--- DATA SUPPLIED ---
+--

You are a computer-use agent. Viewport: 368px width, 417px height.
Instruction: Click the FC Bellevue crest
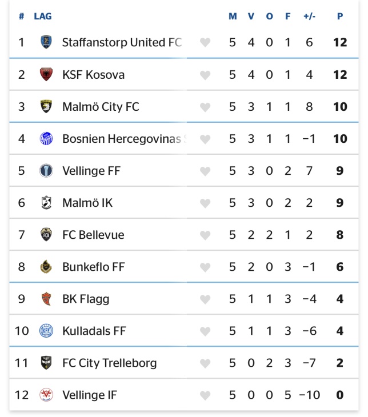(x=46, y=235)
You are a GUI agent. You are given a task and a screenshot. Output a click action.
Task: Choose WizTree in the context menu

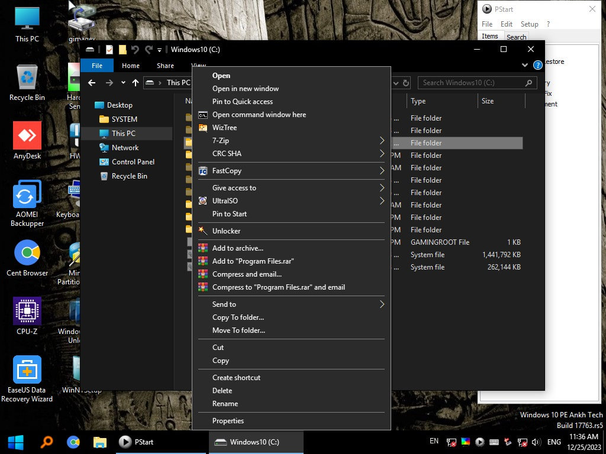coord(224,128)
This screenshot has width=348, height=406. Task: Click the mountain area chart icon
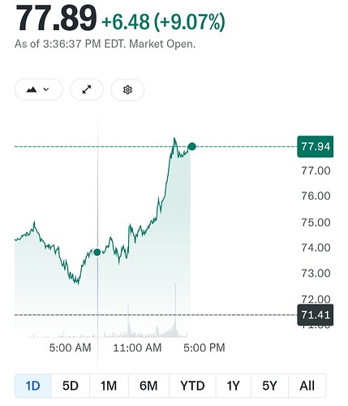32,89
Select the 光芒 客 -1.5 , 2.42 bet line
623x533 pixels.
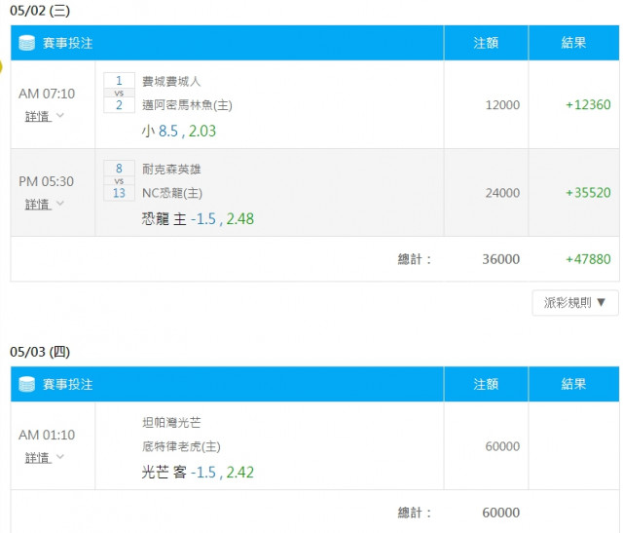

+--

--- WORK INSTRUCTIONS ---
Reproduce the records verbatim, starting at the line that contains "This screenshot has" and ending at the end of the records, with both ends included. Omit the pictures from your output.

--- OUTPUT ---
This screenshot has width=348, height=406. Task: Click the mountain area chart icon
32,89
Select the 光芒 客 -1.5 , 2.42 bet line
623x533 pixels.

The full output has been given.